SET TASK: Please rewrite each of the following items with "toolbar" changed to "menu bar" and everything else kept the same, leaving the pictures out of your answer.

[START OF SUPPLIED RECORDS]

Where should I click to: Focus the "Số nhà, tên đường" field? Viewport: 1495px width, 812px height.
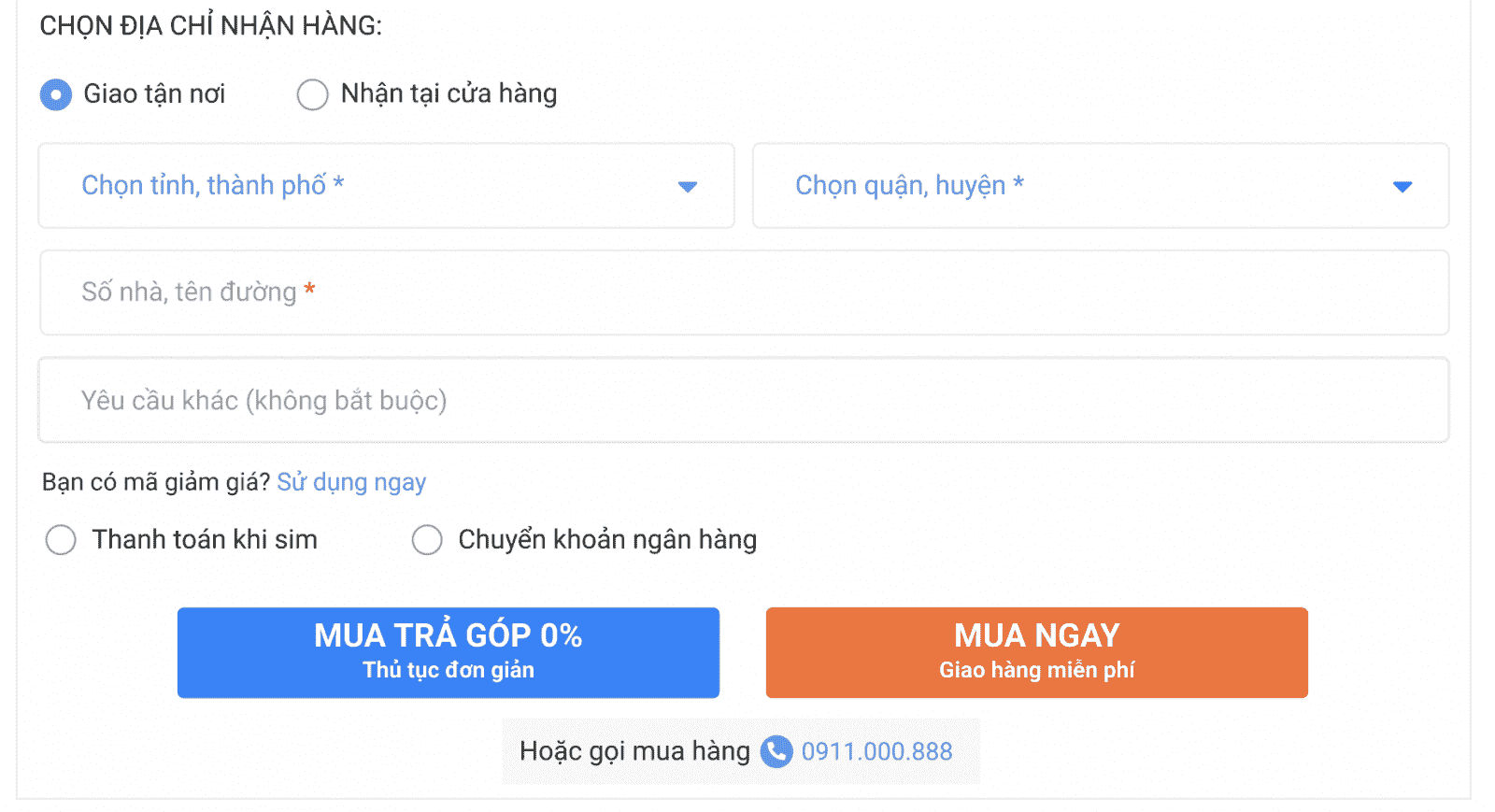[x=744, y=292]
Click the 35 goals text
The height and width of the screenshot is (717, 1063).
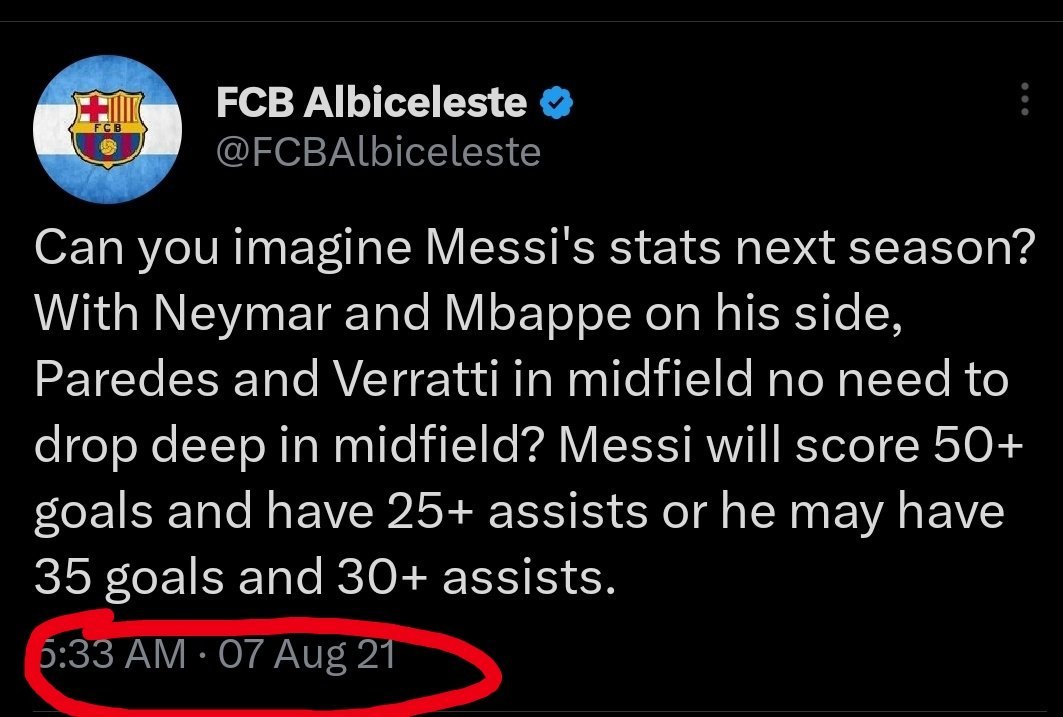[x=129, y=578]
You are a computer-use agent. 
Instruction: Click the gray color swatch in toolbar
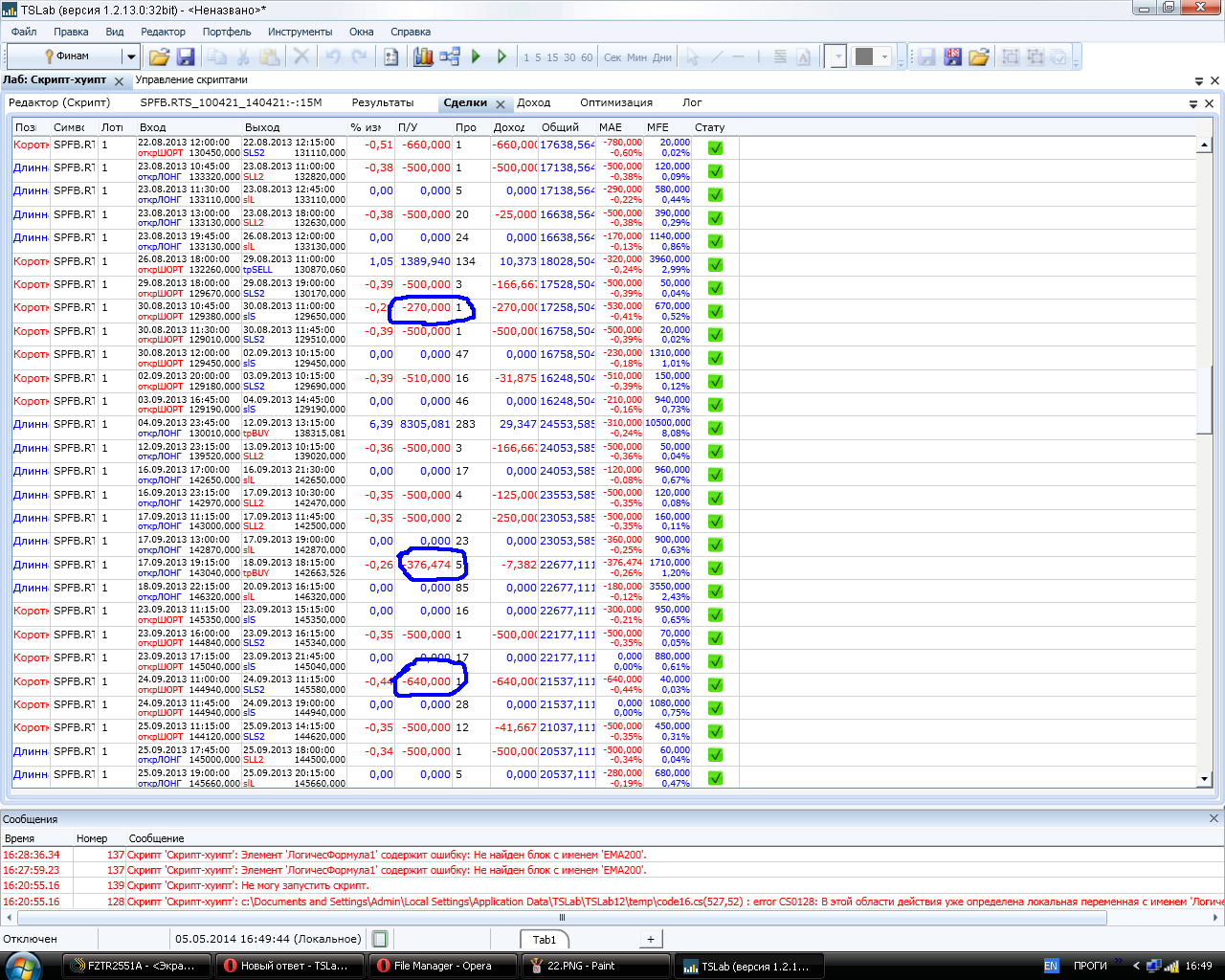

[END OF SUPPLIED RECORDS]

OUTPUT OF THE TASK:
Where should I click to: Focus the "Số nhà, tên đường" field? Viewport: 1495px width, 812px height.
[x=744, y=292]
Click the 35 goals text
The height and width of the screenshot is (717, 1063).
[x=129, y=578]
You are a computer-use agent. 
Instruction: Click the gray color swatch in menu bar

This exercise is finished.